- **What is required**:
Arrange every line of the entries below as a Markdown table with two columns, Row and Text. Number each line in order and leave out blank lines.
--- START OF Material for this task ---
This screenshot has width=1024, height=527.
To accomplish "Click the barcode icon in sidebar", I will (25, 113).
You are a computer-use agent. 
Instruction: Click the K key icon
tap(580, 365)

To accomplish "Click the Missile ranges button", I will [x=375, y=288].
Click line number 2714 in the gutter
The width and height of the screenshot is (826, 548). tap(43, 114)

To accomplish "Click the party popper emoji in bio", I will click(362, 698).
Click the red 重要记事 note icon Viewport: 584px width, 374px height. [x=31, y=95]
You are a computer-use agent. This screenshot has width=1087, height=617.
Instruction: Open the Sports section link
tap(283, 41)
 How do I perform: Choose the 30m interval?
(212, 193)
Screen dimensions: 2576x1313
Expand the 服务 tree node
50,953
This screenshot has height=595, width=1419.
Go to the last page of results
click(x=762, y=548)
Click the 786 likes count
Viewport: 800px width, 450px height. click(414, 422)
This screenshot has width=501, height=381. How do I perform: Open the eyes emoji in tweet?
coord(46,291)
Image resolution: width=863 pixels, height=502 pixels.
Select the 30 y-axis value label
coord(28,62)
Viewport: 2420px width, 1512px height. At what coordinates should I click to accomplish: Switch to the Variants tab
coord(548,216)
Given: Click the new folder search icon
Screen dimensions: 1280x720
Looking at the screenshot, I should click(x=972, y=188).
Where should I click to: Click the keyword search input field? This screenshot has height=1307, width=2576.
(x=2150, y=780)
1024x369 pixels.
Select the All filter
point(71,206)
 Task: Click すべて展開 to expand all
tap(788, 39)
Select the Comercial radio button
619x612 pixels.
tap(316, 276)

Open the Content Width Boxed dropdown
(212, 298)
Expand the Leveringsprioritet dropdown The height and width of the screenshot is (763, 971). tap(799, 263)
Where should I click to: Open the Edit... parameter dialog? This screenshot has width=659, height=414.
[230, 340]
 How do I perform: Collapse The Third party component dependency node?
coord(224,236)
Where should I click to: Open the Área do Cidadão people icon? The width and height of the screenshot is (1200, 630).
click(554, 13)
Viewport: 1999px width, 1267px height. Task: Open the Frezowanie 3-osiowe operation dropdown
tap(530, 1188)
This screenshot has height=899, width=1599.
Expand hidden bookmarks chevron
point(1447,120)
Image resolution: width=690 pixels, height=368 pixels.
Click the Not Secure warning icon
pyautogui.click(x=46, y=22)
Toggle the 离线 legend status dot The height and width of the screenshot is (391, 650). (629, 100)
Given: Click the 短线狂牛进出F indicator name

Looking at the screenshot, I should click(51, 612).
--- END OF Material for this task ---
- **Response to the exercise**:
| Row | Text |
|---|---|
| 1 | This screenshot has width=1024, height=527. |
| 2 | To accomplish "Click the barcode icon in sidebar", I will (25, 113). |
| 3 | You are a computer-use agent.  |
| 4 | Instruction: Click the K key icon |
| 5 | tap(580, 365) |
| 6 | To accomplish "Click the Missile ranges button", I will [x=375, y=288]. |
| 7 | Click line number 2714 in the gutter |
| 8 | The width and height of the screenshot is (826, 548). tap(43, 114) |
| 9 | To accomplish "Click the party popper emoji in bio", I will click(362, 698). |
| 10 | Click the red 重要记事 note icon Viewport: 584px width, 374px height. [x=31, y=95] |
| 11 | You are a computer-use agent. This screenshot has width=1087, height=617. |
| 12 | Instruction: Open the Sports section link |
| 13 | tap(283, 41) |
| 14 |  How do I perform: Choose the 30m interval? |
| 15 | (212, 193) |
| 16 | Screen dimensions: 2576x1313 |
| 17 | Expand the 服务 tree node |
| 18 | 50,953 |
| 19 | This screenshot has height=595, width=1419. |
| 20 | Go to the last page of results |
| 21 | click(x=762, y=548) |
| 22 | Click the 786 likes count |
| 23 | Viewport: 800px width, 450px height. click(414, 422) |
| 24 | This screenshot has width=501, height=381. How do I perform: Open the eyes emoji in tweet? |
| 25 | coord(46,291) |
| 26 | Image resolution: width=863 pixels, height=502 pixels. |
| 27 | Select the 30 y-axis value label |
| 28 | coord(28,62) |
| 29 | Viewport: 2420px width, 1512px height. At what coordinates should I click to accomplish: Switch to the Variants tab |
| 30 | coord(548,216) |
| 31 | Given: Click the new folder search icon |
| 32 | Screen dimensions: 1280x720 |
| 33 | Looking at the screenshot, I should click(x=972, y=188). |
| 34 | Where should I click to: Click the keyword search input field? This screenshot has height=1307, width=2576. |
| 35 | (x=2150, y=780) |
| 36 | 1024x369 pixels. |
| 37 | Select the All filter |
| 38 | point(71,206) |
| 39 |  Task: Click すべて展開 to expand all |
| 40 | tap(788, 39) |
| 41 | Select the Comercial radio button |
| 42 | 619x612 pixels. |
| 43 | tap(316, 276) |
| 44 | Open the Content Width Boxed dropdown |
| 45 | (212, 298) |
| 46 | Expand the Leveringsprioritet dropdown The height and width of the screenshot is (763, 971). tap(799, 263) |
| 47 | Where should I click to: Open the Edit... parameter dialog? This screenshot has width=659, height=414. |
| 48 | [230, 340] |
| 49 |  How do I perform: Collapse The Third party component dependency node? |
| 50 | coord(224,236) |
| 51 | Where should I click to: Open the Área do Cidadão people icon? The width and height of the screenshot is (1200, 630). |
| 52 | click(554, 13) |
| 53 | Viewport: 1999px width, 1267px height. Task: Open the Frezowanie 3-osiowe operation dropdown |
| 54 | tap(530, 1188) |
| 55 | This screenshot has height=899, width=1599. |
| 56 | Expand hidden bookmarks chevron |
| 57 | point(1447,120) |
| 58 | Image resolution: width=690 pixels, height=368 pixels. |
| 59 | Click the Not Secure warning icon |
| 60 | pyautogui.click(x=46, y=22) |
| 61 | Toggle the 离线 legend status dot The height and width of the screenshot is (391, 650). (629, 100) |
| 62 | Given: Click the 短线狂牛进出F indicator name |
| 63 | Looking at the screenshot, I should click(51, 612). |